Luego de una larga espera de más de 18 años el Poder Ejecutivo reglamentó
la Ley 23.554 (Ley de defensa) que después de un largo debate fue concensuada por las fuerzas políticas en el año 1988 y que fijó las bases jurídicas, orgánicas y funcionales para la preparación, la ejecución y el control de la Defensa Nacional.
Como lo reconoció la Ministra de Defensa, lamentablemente la Ley no fue reglamentada, de manera que si bien muchos de sus principios fueron significativos para la definición de roles de las Fuerzas Armadas, la falta de reglamentación la dejó en alguna medida no operativa.
El decreto tiende a reparar esa situación y realmente viene a impulsar un proceso de modernización y reestructuración de las Fuerzas que estaba pendiente. Esta falta de reglamentación determinó en alguna medida una falta de control político suficiente sobre las políticas de Defensa y sobre el accionar de las Fuerzas Armadas.

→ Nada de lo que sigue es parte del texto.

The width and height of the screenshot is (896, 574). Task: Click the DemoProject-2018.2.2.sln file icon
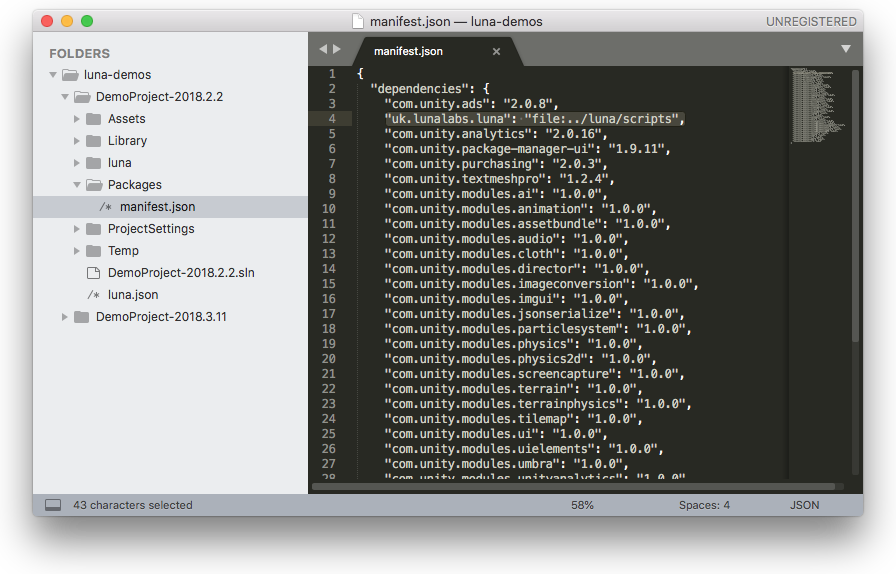point(93,273)
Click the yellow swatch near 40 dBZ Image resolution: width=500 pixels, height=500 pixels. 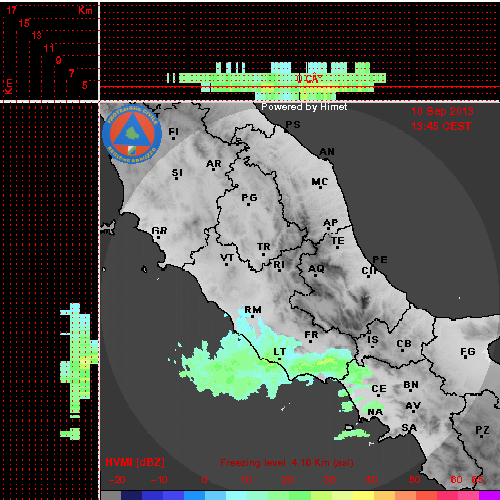click(x=364, y=495)
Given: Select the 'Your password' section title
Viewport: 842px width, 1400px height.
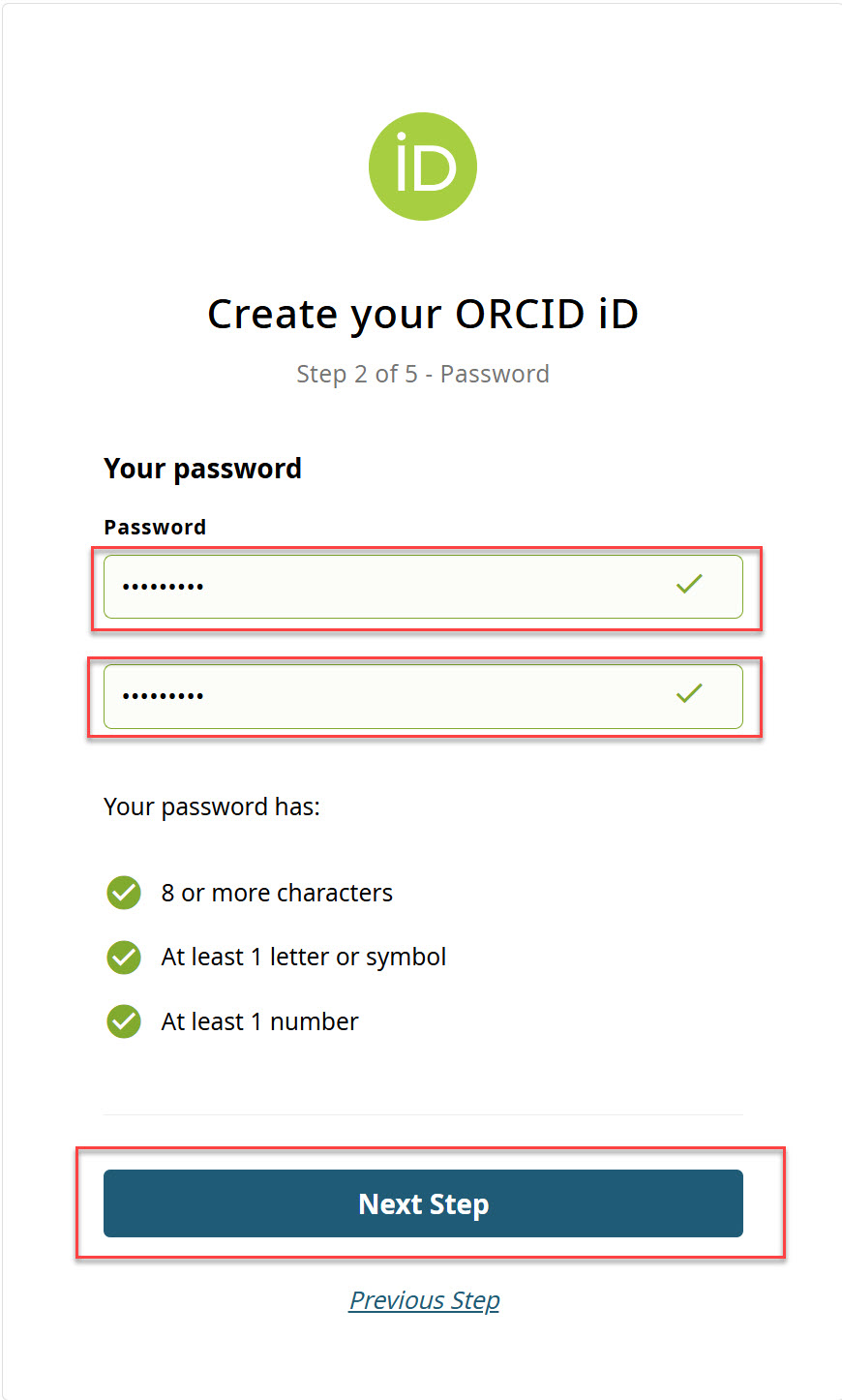Looking at the screenshot, I should (202, 468).

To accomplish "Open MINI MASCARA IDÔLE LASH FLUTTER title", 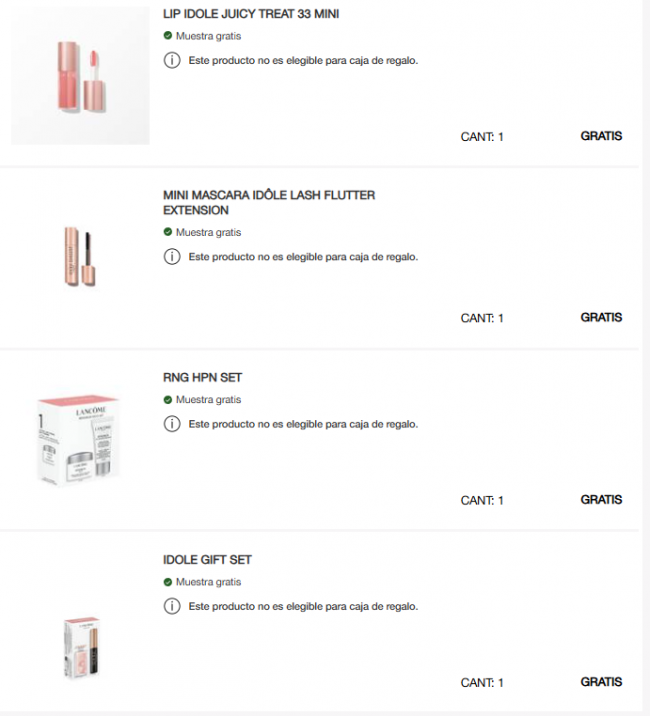I will (x=269, y=203).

"Este cambio permitirá proyectar con los otros países de la región un sistema de defensa sub-regional interdependiente, interoperable, con medidas de confianza mutua y condiciones políticas suficientes como para generar un proceso muy especial en esta región, que es una región de paz. El control político y democrático sobre los asuntos de la Defensa Nacional y de las Fuerzas Armadas es fundamental para la paz y para la integración de nuestros países sobre bases institucionales sólidas y duraderas" aseguró Nilda Garré en conferencia de prensa.